#### Selected extract:
** start **

In addition, subsection 272-5(2) of Schedule 2F to the ITAA 1936 states that:
If:
a person holds units in a unit trust; and
the units are redeemable or further units are able to be issued; and
if units in the unit trust are listed for quotation in the official list of an approved stock exchange - the units held by the person will be redeemed, or any further units will be issued, for the price at which other units of the same kind in the unit trust are offered for sale on the approved stock exchange at the time of the redemption or issue; and
(d) if the units are not listed as mentioned in paragraph (c) - the units held bythe person will be redeemed, or any further units will be issued, for a price determined on the basis of the net asset value, according to Australian accounting principles, of the unit trust at the time of the redemption or issue;
then the mere fact that the units are redeemable, or that the further units are able to be issued, does not mean that the person's interest, as a unit holder, in the income or capital of the unit trust is defeasible.
The term 'vested and indefeasible' is not defined in the taxation legislation and to date there is no 'ATO view' which defines or clarifies the term. The Explanatory Memorandum (EM) to the Taxation Laws Amendment (Trust Loss and Other Deductions) Bill 1997 does discuss its ordinary meaning at some length, at paragraphs 13.4 to 13.9.
The meaning of the term 'vested and indefeasible' (in the context of Schedule 2F to the ITAA 1936) has not been judicially considered, other than a discussion in Colonial First State Investments Ltd v Commissioner of Taxation [2011] FCA 16; (2011) 192 FCR 298; 81 ATR 772; 2011 ATC 20-235 in the limited context of amending the constitution of a registered managed investment scheme under section 601GC of the Corporations Act 2001. However, the term 'vested and indefeasible' does appear in subsection 95A(2) of the ITAA 1936 and has been considered in that context by the courts - refer to Estate Mortgage Fighting Fund Trust v FC of T 2000 ATC 4525; Walsh Bay Developments Pty Ltd v Commissioner of Taxation (1995) 95 ATC 4378; Dwight v Commissioner of Taxation (1992) 92 ATC 4192; Harmer v FC of T (1991) 173 CLR 264; 91 ATC 5000.
Also relevant are MSP Nominees Pty Ltd v Commissioner of Stamps (SA) (1999) 198 CLR 494; 99 ATC 4937; Queensland Trustees Ltd v Commissioner of Stamp Duties (1952) 88 CLR 54; Glenn v Federal Commissioner of Land Tax (1915) 20 CLR 490.
It is an essential element of subsection 272-5(1) of Schedule 2F to the ITAA 1936 that in order to have a fixed entitlement to a share of income or capital there must be a vested or indefeasible interest "under a trust instrument". In all cases, the determining factor in deciding if fixed entitlements exist will be the terms of the trust instrument under which the trust is constituted. Neither the form of the trust nor the labels that are attached to it can determine this question.
The first step in determining whether a beneficiary has a vested and indefeasible interest in a share of the income or capital of a trust is to ascertain the terms of the trust upon which the relevant trust property is held. As the High Court recently stated in CPT Custodians Pty Ltd v Commissioner of State Revenue (Vic); Commissioner of State Revenue (Vic) v Karingal 2 Holdings Pty Ltd (2005) 224 CLR 98 at [15], in taking this step:
'...a priori assumptions as to the nature of unit trusts under the general law and principles of equity [will] not assist and would be apt to mislead. All depends, as Tamberlin and Hely JJ put it in Kent v SS "Maria Luisa" (No 2), upon the terms of the particular trust. The term "unit trust" is the subject of much exegesis by commentators. However, "unit trust", like "discretionary trust", in the absence of an applicable statutory definition, does not have a constant, fixed normative meaning which dictate the application to particular facts of the [relevant statutory definition]...'
There will be some circumstances in which a trust instrument must be read subject to the operation of a particular legal rule, whether by common law, statute or statutes. See, for example, the provisions of Chapter 5C of the Corporations Act 2001 which, if inconsistent with the constitution of a registered managed investment scheme, can have the effect of altering or modifying the scheme's constitution. It is possible for a constitution to be altered or modified by operation of law irrespective of whether the trust instrument itself expressly recognises the relevant common law rule or statute, and the entitlements of a beneficiary under the trust instrument are those as so altered or modified by operation of law.

** end **

Please retype the passage on vested and indefeasible interests, starting at "The term 'vested and indefeasible' is" and ending at "13.4 to 13.9.". This listing comes from a source separate from the passage.

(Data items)

** start **

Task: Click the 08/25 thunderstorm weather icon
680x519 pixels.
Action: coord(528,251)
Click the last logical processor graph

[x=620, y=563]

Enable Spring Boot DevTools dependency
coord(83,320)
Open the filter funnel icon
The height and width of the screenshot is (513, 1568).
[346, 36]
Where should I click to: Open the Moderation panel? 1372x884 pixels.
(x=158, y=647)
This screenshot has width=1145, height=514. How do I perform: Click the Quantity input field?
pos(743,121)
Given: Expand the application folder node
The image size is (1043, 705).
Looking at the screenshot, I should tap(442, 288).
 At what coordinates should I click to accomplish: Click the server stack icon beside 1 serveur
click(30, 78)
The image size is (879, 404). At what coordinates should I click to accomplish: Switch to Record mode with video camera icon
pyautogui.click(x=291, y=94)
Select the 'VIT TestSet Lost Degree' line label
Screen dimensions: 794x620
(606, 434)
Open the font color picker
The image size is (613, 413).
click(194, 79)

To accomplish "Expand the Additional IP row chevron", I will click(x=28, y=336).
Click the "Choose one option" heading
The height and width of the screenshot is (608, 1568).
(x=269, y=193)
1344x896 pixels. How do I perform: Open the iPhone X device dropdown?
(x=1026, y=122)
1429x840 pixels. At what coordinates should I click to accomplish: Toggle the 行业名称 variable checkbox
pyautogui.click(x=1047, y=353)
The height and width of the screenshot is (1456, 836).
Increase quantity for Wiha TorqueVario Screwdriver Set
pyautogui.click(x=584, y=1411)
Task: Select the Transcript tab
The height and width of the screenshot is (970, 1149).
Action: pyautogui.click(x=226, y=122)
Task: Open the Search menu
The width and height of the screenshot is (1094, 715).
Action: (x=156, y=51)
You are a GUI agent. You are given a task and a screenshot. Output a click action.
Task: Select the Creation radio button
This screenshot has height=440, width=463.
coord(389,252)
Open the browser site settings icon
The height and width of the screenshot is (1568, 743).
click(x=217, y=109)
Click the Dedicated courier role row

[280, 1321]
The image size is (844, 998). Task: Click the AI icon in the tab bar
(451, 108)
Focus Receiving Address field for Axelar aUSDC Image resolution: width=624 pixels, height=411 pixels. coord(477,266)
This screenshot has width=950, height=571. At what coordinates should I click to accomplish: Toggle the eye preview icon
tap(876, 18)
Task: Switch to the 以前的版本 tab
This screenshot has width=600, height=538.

** end **

#### Output for this task:
The term 'vested and indefeasible' is not defined in the taxation legislation and to date there is no 'ATO view' which defines or clarifies the term. The Explanatory Memorandum (EM) to the Taxation Laws Amendment (Trust Loss and Other Deductions) Bill 1997 does discuss its ordinary meaning at some length, at paragraphs 13.4 to 13.9.